In Hollywood, Dracula is seen as an attractive and handsome vampire wearing suit and cloak. To study the contemporary concept of vampires, it is important to understand the main classical concepts. Several movies and television depict classic vampires. One of the classic vampires can be seen in the movie "Interviewing Vampires" and Bram Stoker's "Dracula" (Bartlet & Idriceanu, 2006, 125). Classicalists are depicted as vampires with a pale, thin skinny and pale appearance. Gordon (2004, 89) said, "Someone thought that classical things needed to drink blood in order to supplement the blood supply because it was deemed not only to supplement nutrition," To argue. The classic vampire concept is derived from the history of the Carpathian Mountain Range, describing vampire research and analysis of Vlad Tepes and Bram Stoker (Jennings, 2004, 295).

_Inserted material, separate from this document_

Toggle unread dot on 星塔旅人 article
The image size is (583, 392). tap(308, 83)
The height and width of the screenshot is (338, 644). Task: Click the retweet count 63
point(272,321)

In vampire media, modern science provides some viable explanation about vampire presence. In many cases, the vampire is also related to the disease. Some vampire movies like Blade and Bram Stoker's vampires regard vampires as blood diseases (Grant, p. 395). Considering the damage caused by AIDS in recent decades, this relationship is not shocking. Some scholars believe only virgins of Anrys can avoid this new tendency (Albach, p. 175; Gordon and Hollinger, p. 219). Their "supernatural sexual desire surviving the world of death" made them very powerful. (Auberge, p. 218). They can endure diseases that only keep millions millions of people killed
In the early 1990s, some vampire media scholars began calling vampires as prototypes of decline. Many people claim this type is unnecessary and claim that there is no new blood circulation in the veins of these organisms (Auerbach, p. 192, Heldreth and Pharr, p. 102, Wolf, page 1). This view was born due to the weakening of vampires that occurred in the 1980s. For most of the decade, conservative shadows of Reagan and Bush's political regime saw this kind of change (Aerbach, p. 176). Many of the progressive attributes seen in the vampire media of the 1970s temporarily disappeared. As vampires become AIDS epidemics and 'harvesters' of drug warfare, this type is sterilized as much as possible and no desires are lost (Albach, p. 167). Growth of mainstream vampire media fainted and fainted because fear paralyzed the country.